| Your goal |
Answer these questions about the text on participation in social media sites, which follows:
(a) According to the note at the start, what could Google+ be replaced by?
(b) Under section 11.1, what does the user retain in submitted Content?
(c) Section 11.2 says Google may make such Content available to whom?

| Excerpt provided |
————————
My Top 4 Factors Dictating Participation on Social Media Web Sites (ex. Google+)
Note: Google+ is used as an example, but could be replaced by any company/site name.
- Is a claim made that the copyright of my work is transferred to Google+ (or company X) upon posting/submission?
- Is a claim made that my copyrighted work will be distributed to sites under a set umbrella of sites and services (ex. Google+, Gmail, Buzz, Google Search, Google Image Search, Google Maps, Google Places, etc.), or far beyond such as a blanket claim to sub-license my shared work to known and unknown companies/services (ex. 3rd party advertisers or image licensing services)?
- Do terms used in relation to any claimed license include “irrevocable”, “perpetual license”, “fully paid”, “royalty-free” or the classic phrase “by all means and in any media now known or hereafter developed”?
Horrible example often absorbed in boiler-plate ToS:You agree to grant to “Company X” a non-exclusive, royalty-free, worldwide, perpetual license, with the right to sub-license, to reproduce, distribute, transmit, create derivative works of, publicly display and publicly perform any materials and other information (including, without limitation, ideas contained therein for new or improved products and services) you submit to any public areas of the Site (such as bulletin boards, forums and newsgroups) or by e-mail to “Company X” by all means and in any media now known or hereafter developed. You also grant to “Company X” the right to use your name in connection with the submitted materials and other information as well as in connection with all advertising, marketing and promotional material related thereto. You agree that you shall have no recourse against “Company X” for any alleged or actual infringement or misappropriation of any proprietary right in your communications to “Company X”.
- Can the Terms of Service be terminated by myself and not just by Google+?
How Google+ Holds Up to my 4 Factors of Participation
As I read the Google Terms of Service document my 4 Factors of Participation break out as follows:
- Copyright – I retain my copyright and all other rights held to submitted content. (Win!)
11.1 You retain copyright and any other rights you already hold in Content which you submit, post or display on or through, the Services. (for remainder see #3 below)
- Content distribution & claimed rights
11.2 You agree that this license includes a right for Google to make such Content available to other companies, organizations or individuals with whom Google has relationships for the provision of syndicated services, and to use such Content in connection with the provision of those services.
————————
| Raw data |
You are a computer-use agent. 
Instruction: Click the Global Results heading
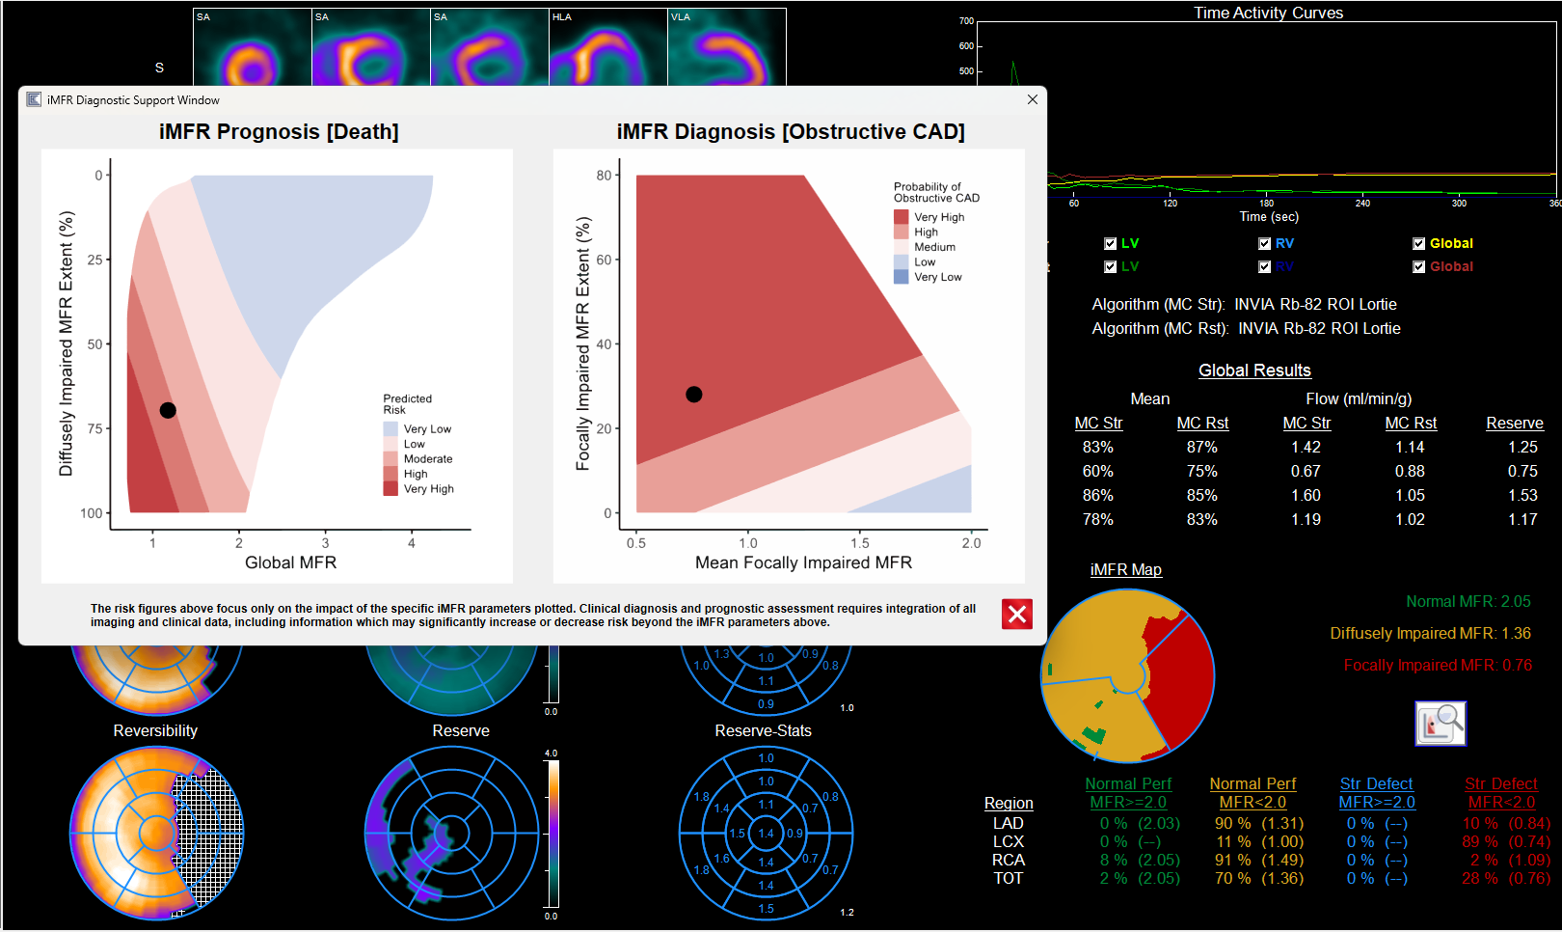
————————
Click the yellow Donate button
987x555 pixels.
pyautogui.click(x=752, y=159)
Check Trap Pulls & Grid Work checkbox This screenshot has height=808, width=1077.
————————
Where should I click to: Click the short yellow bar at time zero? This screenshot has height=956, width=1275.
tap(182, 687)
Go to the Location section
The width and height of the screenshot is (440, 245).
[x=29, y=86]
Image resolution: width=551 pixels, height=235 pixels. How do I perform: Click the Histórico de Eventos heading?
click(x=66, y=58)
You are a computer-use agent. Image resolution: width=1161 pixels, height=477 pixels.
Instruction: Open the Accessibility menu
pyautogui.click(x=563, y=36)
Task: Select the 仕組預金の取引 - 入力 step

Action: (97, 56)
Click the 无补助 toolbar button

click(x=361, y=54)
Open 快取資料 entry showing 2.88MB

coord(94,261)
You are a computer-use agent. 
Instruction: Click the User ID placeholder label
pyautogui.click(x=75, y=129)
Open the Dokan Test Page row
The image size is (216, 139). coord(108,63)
————————
| Answer for this exercise |
(a) Any company/site name.
(b) Copyright and any other rights the user already holds in Content submitted, posted or displayed on or through the Services.
(c) Other companies, organizations or individuals with whom Google has relationships for the provision of syndicated services.